*Given request:*
Please turn the part of the items that opens with the line containing "Share product on" and closes with the line containing "Looking at the" into a numbered list, leaving out any blank lines.

** START Records provided **

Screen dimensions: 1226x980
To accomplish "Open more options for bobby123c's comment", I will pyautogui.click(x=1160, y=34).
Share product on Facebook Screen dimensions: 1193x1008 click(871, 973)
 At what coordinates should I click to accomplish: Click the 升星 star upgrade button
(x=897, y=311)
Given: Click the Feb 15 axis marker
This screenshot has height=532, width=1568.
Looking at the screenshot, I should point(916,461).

** END Records provided **
** START Records provided **

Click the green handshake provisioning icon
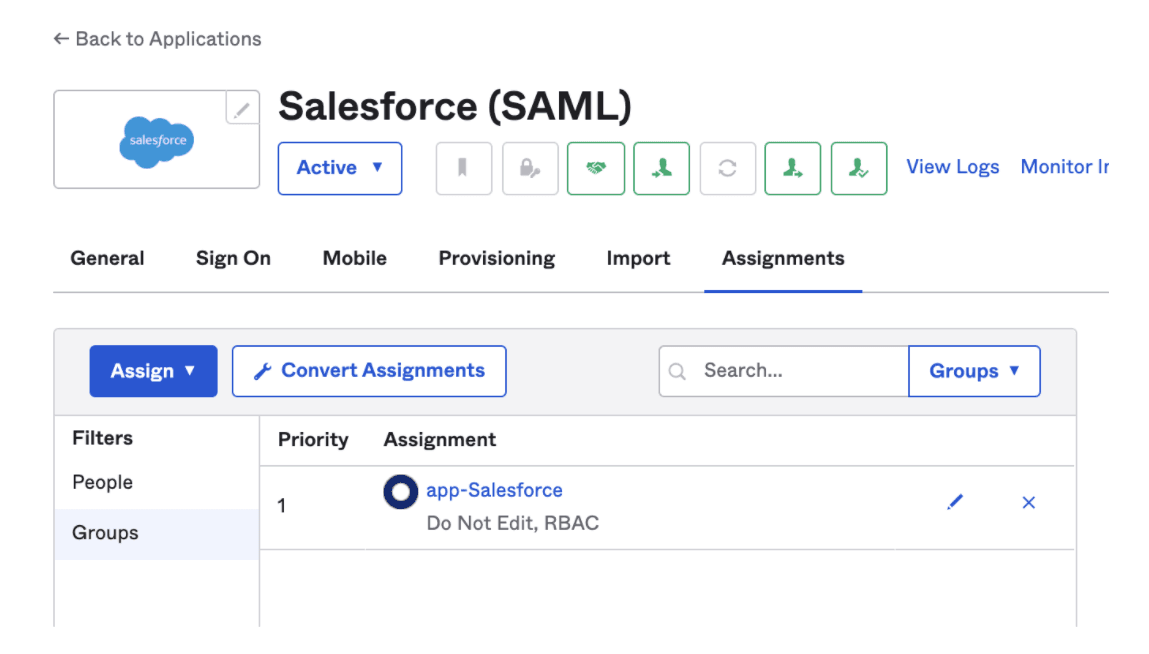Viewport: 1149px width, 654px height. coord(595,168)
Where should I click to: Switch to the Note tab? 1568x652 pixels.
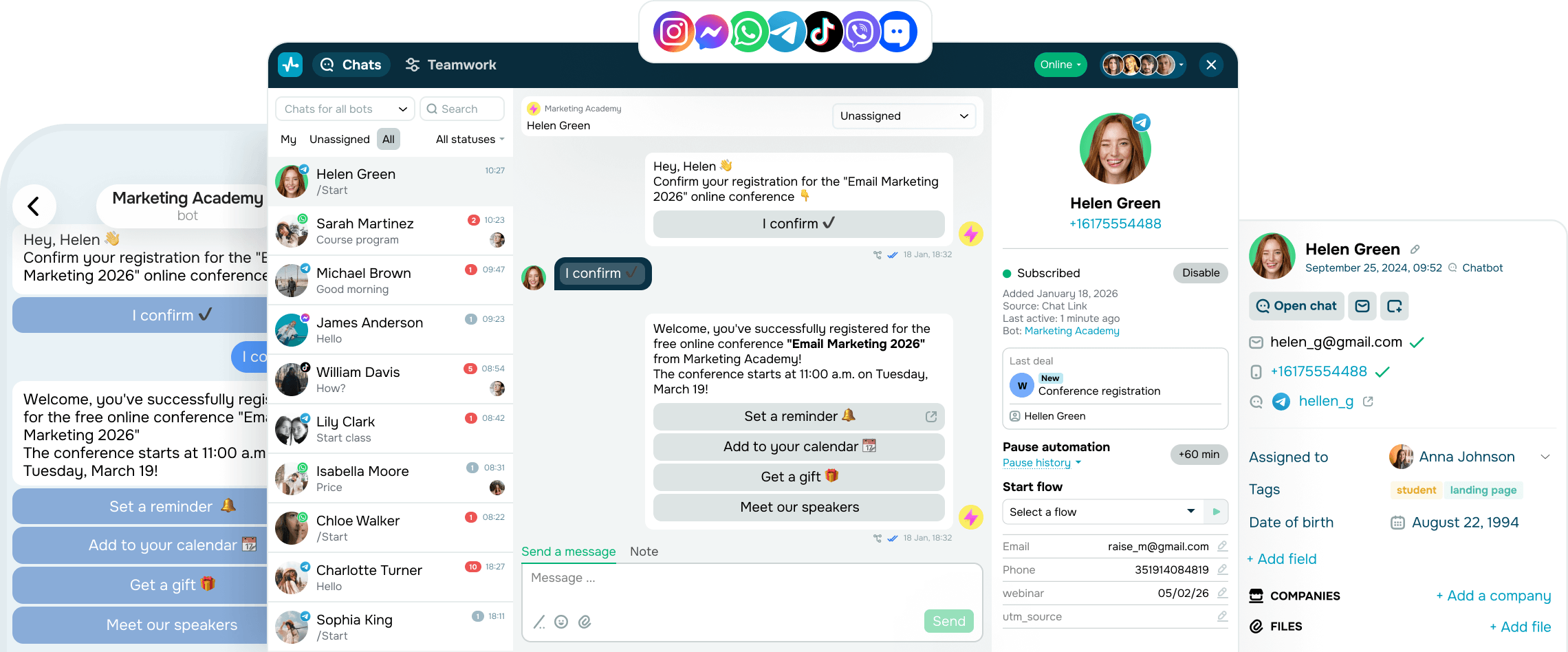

** END Records provided **
** START Records provided **

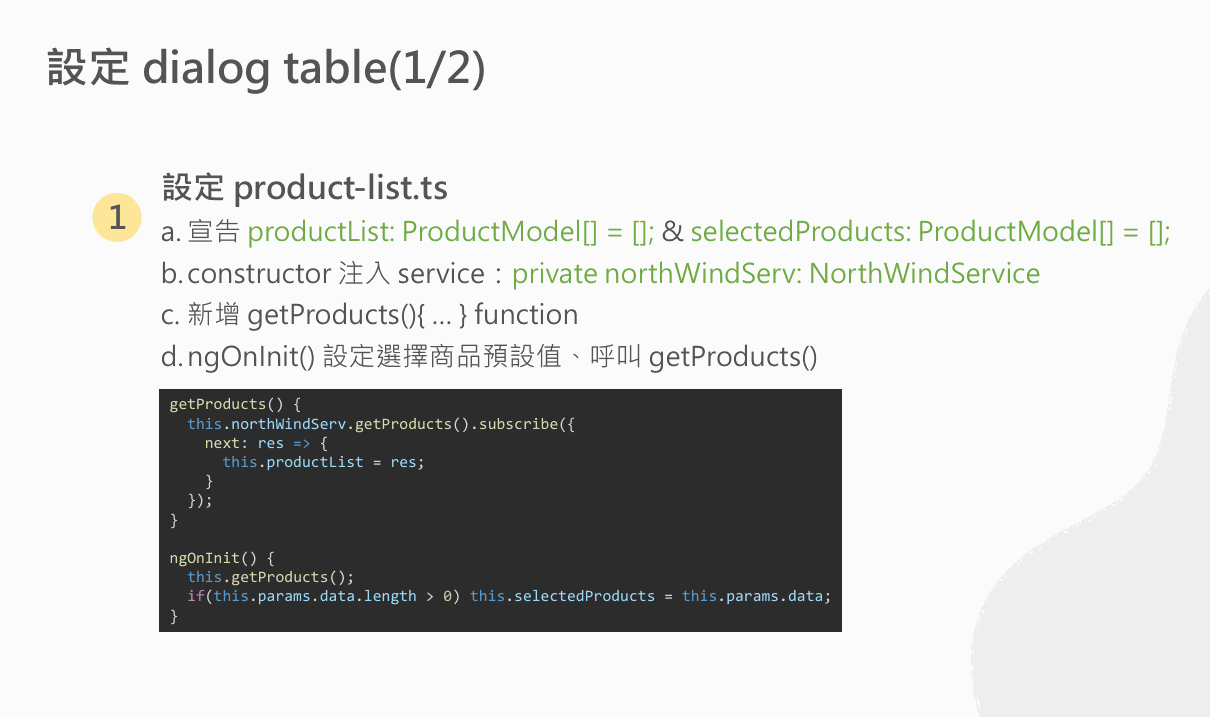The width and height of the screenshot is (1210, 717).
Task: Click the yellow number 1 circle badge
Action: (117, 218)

** END Records provided **

*Worked answer:*
1. Share product on Facebook Screen dimensions: 1193x1008 click(871, 973)
2.  At what coordinates should I click to accomplish: Click the 升星 star upgrade button
3. (x=897, y=311)
4. Given: Click the Feb 15 axis marker
5. This screenshot has height=532, width=1568.
6. Looking at the screenshot, I should point(916,461).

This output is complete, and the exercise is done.